Unique IDs are need for every checkbox item.
The ID is built up of a slug defined in the pages yaml frontmatter along with a short identifier, e.g.  This ID should be static for the lifetime of the checklist item. If the checklist item is deleted, the ID is then safe to delete.

Having globally unique IDs also allows for one item appearing on multiple pages, but needing only to be check once.

Priority

The priority is used when generating the completion progress bar. And was also used to separate the checklist items into groups. A Final ordering based on priority SHOULD be completed.

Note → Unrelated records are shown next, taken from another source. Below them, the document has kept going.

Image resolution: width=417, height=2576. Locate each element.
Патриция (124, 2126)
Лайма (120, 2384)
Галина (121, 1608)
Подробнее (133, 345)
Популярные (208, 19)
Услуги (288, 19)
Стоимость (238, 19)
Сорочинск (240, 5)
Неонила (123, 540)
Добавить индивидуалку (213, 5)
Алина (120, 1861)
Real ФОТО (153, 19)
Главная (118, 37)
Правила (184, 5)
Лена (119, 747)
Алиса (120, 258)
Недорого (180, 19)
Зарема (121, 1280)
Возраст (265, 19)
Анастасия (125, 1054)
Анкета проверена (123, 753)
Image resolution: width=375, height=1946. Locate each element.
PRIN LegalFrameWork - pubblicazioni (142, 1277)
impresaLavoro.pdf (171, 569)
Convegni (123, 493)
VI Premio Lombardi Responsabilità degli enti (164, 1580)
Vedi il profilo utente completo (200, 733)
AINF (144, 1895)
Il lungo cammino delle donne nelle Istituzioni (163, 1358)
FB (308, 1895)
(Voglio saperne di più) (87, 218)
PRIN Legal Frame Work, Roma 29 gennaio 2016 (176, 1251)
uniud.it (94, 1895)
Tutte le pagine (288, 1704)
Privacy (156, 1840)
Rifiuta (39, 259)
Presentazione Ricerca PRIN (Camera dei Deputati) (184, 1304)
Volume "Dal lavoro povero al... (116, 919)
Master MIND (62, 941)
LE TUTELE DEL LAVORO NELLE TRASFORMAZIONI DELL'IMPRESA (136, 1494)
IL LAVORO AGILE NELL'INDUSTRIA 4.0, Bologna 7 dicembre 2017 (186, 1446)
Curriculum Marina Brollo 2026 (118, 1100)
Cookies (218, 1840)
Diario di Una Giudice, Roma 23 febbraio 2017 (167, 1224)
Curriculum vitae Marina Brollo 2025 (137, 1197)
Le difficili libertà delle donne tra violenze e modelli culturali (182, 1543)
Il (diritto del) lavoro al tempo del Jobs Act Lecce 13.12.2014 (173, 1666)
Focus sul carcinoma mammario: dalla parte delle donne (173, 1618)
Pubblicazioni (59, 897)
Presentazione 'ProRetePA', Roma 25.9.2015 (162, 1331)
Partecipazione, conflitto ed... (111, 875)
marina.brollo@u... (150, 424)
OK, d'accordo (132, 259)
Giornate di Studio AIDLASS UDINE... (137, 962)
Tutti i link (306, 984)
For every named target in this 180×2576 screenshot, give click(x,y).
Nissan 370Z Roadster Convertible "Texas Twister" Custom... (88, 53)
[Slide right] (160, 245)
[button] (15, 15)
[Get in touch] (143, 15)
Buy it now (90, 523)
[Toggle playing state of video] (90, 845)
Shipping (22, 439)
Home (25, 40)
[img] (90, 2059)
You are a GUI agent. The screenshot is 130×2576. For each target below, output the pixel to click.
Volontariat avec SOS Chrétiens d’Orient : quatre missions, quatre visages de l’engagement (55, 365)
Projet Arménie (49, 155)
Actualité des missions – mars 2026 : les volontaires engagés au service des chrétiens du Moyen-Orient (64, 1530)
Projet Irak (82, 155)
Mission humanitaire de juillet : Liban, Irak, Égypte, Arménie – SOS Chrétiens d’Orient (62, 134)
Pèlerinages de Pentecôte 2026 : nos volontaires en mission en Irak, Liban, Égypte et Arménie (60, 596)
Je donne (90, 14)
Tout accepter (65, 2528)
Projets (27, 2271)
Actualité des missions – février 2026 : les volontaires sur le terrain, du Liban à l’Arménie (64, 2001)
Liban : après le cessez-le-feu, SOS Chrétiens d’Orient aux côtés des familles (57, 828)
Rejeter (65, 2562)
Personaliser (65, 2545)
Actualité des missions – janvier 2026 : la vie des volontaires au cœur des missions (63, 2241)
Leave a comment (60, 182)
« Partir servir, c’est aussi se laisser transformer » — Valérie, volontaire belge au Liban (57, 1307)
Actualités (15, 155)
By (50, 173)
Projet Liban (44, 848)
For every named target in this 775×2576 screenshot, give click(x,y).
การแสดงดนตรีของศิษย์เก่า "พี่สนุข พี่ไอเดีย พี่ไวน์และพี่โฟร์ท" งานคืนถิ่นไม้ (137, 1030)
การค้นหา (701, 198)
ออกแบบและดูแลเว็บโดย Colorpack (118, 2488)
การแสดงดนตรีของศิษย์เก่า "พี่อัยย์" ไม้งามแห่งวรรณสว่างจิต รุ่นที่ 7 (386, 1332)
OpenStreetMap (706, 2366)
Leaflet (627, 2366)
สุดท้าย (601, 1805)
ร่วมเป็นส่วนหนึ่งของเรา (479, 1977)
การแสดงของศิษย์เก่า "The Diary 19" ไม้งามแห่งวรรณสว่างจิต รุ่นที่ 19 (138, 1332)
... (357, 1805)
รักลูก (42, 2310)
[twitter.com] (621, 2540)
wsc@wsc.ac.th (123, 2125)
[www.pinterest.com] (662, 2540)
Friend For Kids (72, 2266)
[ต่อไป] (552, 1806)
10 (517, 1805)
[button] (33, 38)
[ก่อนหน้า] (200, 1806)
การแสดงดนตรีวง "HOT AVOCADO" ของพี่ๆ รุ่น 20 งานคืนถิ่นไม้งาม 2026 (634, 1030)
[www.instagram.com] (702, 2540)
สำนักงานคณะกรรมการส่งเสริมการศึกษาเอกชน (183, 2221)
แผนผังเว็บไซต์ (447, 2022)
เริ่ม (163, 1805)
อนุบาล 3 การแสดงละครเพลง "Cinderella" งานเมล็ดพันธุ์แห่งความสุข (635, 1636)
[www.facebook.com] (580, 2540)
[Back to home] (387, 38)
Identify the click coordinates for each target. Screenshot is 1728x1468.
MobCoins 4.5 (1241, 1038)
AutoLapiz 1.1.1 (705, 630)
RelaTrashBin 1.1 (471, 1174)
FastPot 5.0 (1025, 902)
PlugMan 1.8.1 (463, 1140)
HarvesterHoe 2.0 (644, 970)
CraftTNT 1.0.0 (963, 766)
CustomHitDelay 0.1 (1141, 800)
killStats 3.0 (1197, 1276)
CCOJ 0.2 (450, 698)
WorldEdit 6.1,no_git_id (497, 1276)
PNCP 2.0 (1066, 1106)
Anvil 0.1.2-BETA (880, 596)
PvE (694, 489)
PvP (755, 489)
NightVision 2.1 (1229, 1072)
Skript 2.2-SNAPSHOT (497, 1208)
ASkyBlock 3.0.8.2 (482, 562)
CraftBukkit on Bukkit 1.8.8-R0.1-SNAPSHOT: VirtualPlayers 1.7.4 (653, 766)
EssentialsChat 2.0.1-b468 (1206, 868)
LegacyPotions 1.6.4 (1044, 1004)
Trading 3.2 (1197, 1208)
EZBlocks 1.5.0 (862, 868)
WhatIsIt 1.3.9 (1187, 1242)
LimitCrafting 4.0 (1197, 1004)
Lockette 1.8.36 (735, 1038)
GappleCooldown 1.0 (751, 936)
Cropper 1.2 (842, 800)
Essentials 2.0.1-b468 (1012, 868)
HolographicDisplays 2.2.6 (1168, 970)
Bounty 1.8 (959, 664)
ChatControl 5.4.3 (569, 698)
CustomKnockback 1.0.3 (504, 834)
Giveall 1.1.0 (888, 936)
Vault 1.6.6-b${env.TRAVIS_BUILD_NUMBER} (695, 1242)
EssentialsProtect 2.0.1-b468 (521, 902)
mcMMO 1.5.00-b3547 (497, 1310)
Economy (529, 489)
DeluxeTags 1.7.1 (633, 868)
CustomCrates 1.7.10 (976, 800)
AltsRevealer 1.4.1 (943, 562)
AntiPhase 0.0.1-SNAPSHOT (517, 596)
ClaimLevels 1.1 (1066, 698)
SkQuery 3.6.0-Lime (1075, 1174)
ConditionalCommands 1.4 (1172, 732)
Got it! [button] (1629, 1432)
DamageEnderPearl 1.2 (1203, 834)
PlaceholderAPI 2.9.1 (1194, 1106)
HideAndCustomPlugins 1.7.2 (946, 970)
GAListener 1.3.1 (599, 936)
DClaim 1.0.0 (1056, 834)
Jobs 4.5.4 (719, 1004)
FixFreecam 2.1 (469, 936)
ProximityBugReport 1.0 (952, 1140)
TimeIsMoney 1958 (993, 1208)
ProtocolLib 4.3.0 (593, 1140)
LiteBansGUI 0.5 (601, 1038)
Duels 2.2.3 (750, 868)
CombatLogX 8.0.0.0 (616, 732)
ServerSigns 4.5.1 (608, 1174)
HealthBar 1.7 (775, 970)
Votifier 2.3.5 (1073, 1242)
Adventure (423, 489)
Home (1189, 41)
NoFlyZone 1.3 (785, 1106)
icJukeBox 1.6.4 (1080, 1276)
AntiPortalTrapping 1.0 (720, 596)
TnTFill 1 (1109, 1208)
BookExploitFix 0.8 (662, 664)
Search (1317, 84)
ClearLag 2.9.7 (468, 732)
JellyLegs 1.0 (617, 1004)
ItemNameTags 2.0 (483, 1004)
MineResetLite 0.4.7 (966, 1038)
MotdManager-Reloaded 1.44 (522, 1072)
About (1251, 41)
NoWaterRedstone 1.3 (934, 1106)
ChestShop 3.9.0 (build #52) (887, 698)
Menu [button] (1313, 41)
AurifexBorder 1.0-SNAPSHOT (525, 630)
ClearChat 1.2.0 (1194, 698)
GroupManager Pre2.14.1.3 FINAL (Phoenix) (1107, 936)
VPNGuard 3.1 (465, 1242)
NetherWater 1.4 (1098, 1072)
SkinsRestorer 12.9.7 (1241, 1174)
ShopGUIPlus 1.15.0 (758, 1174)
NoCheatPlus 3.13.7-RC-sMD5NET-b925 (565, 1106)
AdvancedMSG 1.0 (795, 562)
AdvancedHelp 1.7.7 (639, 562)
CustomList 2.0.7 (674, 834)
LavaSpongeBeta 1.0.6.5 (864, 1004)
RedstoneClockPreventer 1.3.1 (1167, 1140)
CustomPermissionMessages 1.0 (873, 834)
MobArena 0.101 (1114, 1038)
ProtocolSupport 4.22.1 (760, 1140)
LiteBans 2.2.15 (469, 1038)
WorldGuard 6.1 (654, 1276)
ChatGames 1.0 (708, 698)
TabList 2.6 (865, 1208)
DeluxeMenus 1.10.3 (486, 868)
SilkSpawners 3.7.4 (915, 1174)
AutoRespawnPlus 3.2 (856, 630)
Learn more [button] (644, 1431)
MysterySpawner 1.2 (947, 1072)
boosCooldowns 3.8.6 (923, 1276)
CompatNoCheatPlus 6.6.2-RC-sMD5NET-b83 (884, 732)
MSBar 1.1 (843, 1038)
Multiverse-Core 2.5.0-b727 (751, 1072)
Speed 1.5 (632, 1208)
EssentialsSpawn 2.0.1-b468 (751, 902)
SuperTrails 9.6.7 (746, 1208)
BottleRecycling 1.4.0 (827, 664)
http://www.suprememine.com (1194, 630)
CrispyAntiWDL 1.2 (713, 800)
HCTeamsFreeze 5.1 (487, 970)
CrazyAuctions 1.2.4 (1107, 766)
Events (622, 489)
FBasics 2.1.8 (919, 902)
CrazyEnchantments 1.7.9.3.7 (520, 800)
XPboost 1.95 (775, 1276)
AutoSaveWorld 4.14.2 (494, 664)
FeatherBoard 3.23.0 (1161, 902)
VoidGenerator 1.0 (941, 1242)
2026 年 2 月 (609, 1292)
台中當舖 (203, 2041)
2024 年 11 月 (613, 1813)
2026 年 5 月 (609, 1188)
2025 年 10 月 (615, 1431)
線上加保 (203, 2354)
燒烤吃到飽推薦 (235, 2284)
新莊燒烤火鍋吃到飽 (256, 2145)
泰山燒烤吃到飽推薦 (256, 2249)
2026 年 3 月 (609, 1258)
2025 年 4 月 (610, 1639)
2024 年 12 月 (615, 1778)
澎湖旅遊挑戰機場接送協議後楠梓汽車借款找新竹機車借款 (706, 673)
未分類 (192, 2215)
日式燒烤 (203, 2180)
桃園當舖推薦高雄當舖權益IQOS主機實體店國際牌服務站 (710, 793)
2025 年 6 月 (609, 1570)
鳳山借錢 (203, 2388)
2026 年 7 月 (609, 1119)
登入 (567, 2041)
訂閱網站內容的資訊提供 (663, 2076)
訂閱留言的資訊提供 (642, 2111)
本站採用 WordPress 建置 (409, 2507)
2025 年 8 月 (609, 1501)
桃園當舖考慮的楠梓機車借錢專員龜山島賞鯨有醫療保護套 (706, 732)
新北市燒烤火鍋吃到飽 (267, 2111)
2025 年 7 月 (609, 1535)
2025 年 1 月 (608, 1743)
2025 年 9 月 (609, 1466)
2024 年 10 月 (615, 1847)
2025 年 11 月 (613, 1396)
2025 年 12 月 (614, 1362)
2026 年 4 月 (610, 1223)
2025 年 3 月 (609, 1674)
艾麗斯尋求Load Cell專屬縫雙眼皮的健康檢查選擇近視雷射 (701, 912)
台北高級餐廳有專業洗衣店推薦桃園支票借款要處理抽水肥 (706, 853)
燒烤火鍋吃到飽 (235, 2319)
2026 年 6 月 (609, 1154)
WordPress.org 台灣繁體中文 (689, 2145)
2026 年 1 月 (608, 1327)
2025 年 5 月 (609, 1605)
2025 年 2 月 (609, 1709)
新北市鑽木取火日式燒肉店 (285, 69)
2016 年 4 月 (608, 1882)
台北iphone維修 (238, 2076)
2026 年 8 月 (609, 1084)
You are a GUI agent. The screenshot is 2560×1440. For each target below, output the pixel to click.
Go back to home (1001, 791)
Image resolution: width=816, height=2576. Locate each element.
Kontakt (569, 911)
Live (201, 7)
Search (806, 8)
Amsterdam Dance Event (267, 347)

Possible future option for checklist item styling¶

Consider Unique Usernames for each account
Priority: Advanced

Details

Having different passwords for each account is a good first step, but if you also use a unique username, email, or phone number to log in, then it will be significantly harder for anyone trying to gain unauthorised access.

The easiest method for multiple emails is using auto-generated aliases for anonymous mail forwarding.
This is where <anything>@yourdomain.com will arrive in your inbox, allowing you to use a different email for each account (see Mail Alias Providers).

Unique usernames are easier since you can use your password manager to generate, store, and auto-fill these.
Virtual phone numbers can be generated through your VOIP provider.

Progress Bar¶

The progress bar is handled by css, a few divs and some js.

It shows an overall completion at the outset and when clicked it expands to show the progress of the invididual sections.